Трону стену комиссариата, из-под черных стен выбивается пламя, я его вижу. Засасывает меня. Вырвусь, тогда рекламы на трамвайных остановках по пути на вокзал начинают меня высасывать. «Я – женщина» хочет, чтобы я купил ей кольцо или браслет, потом исчезает, сменяясь чем-то вроде «хип-хоп – он и на радуге хип-хоп», я дергаюсь на радугу, мы с ней из разных миров; в субботу «Дикая лоза» красит губы в мягкий розовый цвет, я расплываюсь у нее под стеклом витрины лужей в радужной пленке. Ночь за ночью в разных видах мучает чувство обнаженности шеи – то в виде холодного металлического прикосновения, то сквозняка, продувающего как бы лежащего на лесной полянке меня, а проснусь – мешает чувство вины перед кем-то не то из брошенных, не то из оставленных женщин, не то из имевших какое-то отношение к то ли брошенной, то ли оставленной… Вспоминаю советские книги, баравшие раком мою дивную страну, думаю о Симонове, о Нагибине: у них наблюдалась какая-то проблема с техникой секса, поэтому один раз с одной бабой – даже два с двумя – их не удовлетворяло, и они все всё время ходили с оттопыренными ширинками…

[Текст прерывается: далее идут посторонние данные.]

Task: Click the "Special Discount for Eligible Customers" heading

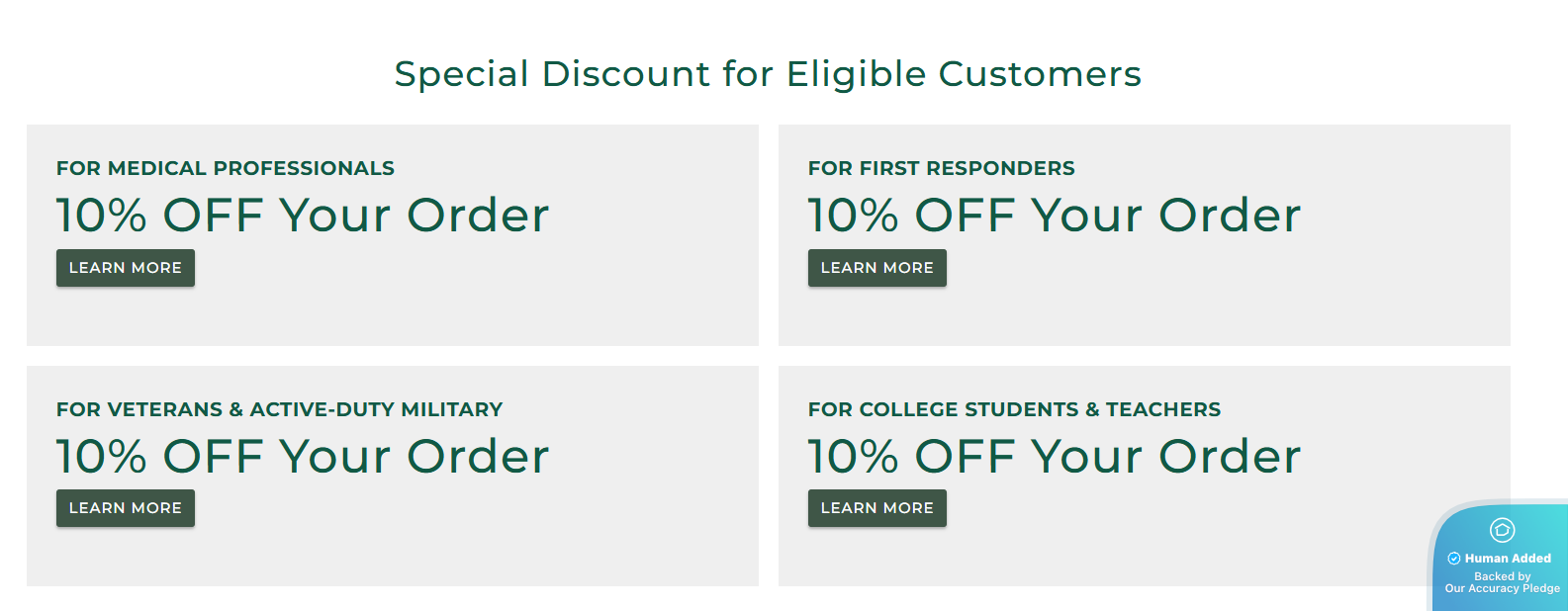Action: point(768,74)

Карильонада светофоров на больших перекрестках; на самых долгих бульварах она не смолкает: перекрестки следуют друг за другом, и только слепые в состоянии различить, пикает тот светофор, перед которым он стоит, гукает или молчит.
– Это музыка конца света?
– Нет, это для слепых.
– Ну да, мы же все слепы, – хочется сказать мне, но я молчу, нет, шепчу про себя, она все равно не поймет: – Мир кончается, а мы должны перейти на ту сторону.

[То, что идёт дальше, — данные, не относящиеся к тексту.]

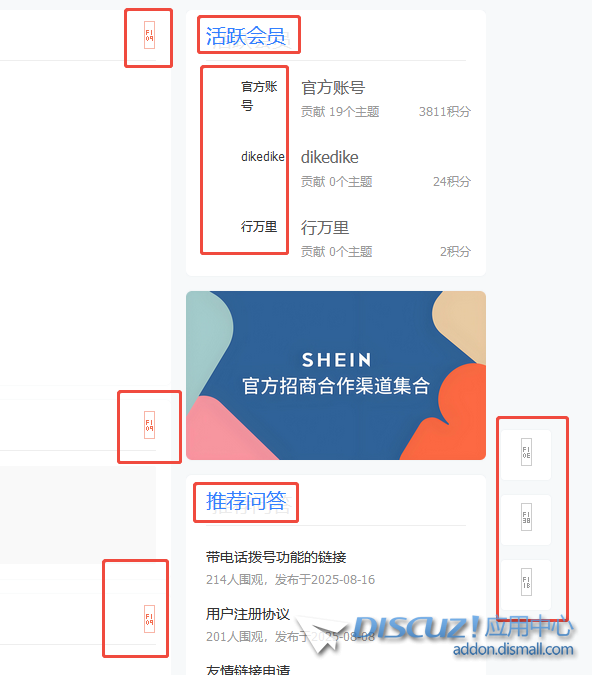Click 贡献 19个主题 under 官方账号
This screenshot has height=675, width=592.
click(340, 112)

…Мы ехали в Голдап. Тучи на границе ходили хмуро, что, в общем, было объяснимо. Серый свет давал пространству бесконечность и глубину, намекая на то, что там – еще не конец. Кусок бетонного съезда с большой дороги уходил прямо в воду, предполагая спуск лодок и катеров и даже яхт в запретное озеро. Все держалось на каких-то допусках и недоговоренностях. Оказалось, что купание в озере никто не запрещал, вопреки желтым прямоугольничкам на берегу с угрожающими буквами с хвостиками и крышечками и торчащим в ужасающей дали палкам, выскакивавшим на экскурсионном сайте. И знаки, и само озеро хотелось фоткать – типа сделать бэкап: уж слишком сильно было ощущение точки невозврата. Пришлось заклинать старика Свайстикса, чтоб выслал из сизых туч девушку Сауле – на минутку, подсветить спрятанным в телефонах «лейкам». В поисках чистого кадра забылось, как близко была Россия, зато она напомнила о себе парой сухих щелчков, предупреждающих о грядущих тратах. Все тонуло в безвременье, поглощавшем и людей, и пейзаж в лучах солнца с большей уверенностью, нежели в хлопьях тумана. Впрочем, Вакарине уже явилась взять свое, многие собирались брать свое, глаза косуль воровато зажглись вдоль обочин. Темнело.
– Можно какой-нибудь ликер? Сладкого хочется.
– Отдельно – не. Нет такой позиции.
– Что так?
– Несладкие времена.
– А в коктейле?
– В каком коктейле?
– Black Russian.
– Нет Black Russian.
– Тогда White Ukrainian.
– Пожалуйста.
– Что пожалуйста? Я шутил.
– Я не шутил.
– Хорошо, тогда я заплачу еврогривнами…
– Ладно. Какой ликер для пана?
– Самбуку.
– Самбуки нет. Куантро нет. Есть калуа.
– Тогда калуа. И живец, один большой. Калуа с пивом, я мечтал об этом с самого моего сибирского детства.
Глоток кофейного запаха и сразу в голове возникает трасса. Вбирает в себя, откуда бы то ни было переносит в измерение себя. У нее одно измерение, прямая; как мне войти в другие? Вперед-назад – а вверх-вниз? Должны быть поры: в стенах, в асфальте, в земле, про небо не знаю, не знаю, что там за облаками, а в земле знаю, корни, пепел, а меж корней – норы, там – должны. Пористое пространство – ходы, ходы. Судьба выстраивает, вылепливает мягкие структуры, кольца, рокады, а мы жестко продвигаемся по малым их окрестностям, кварталам, дворам. Когда писал, испытывал экстаз освобождения, выходил из слоя в слой, летал между явным и неявным. Теперь я как бы не использую свои пути, как бы не приближаюсь к этому слою и не касаюсь его руками, не стираю с него пыльцу. Исцеление, вызволение, избавление… У рассказа, как у много чего еще, нет конца, но и трасса ведь никогда не кончается.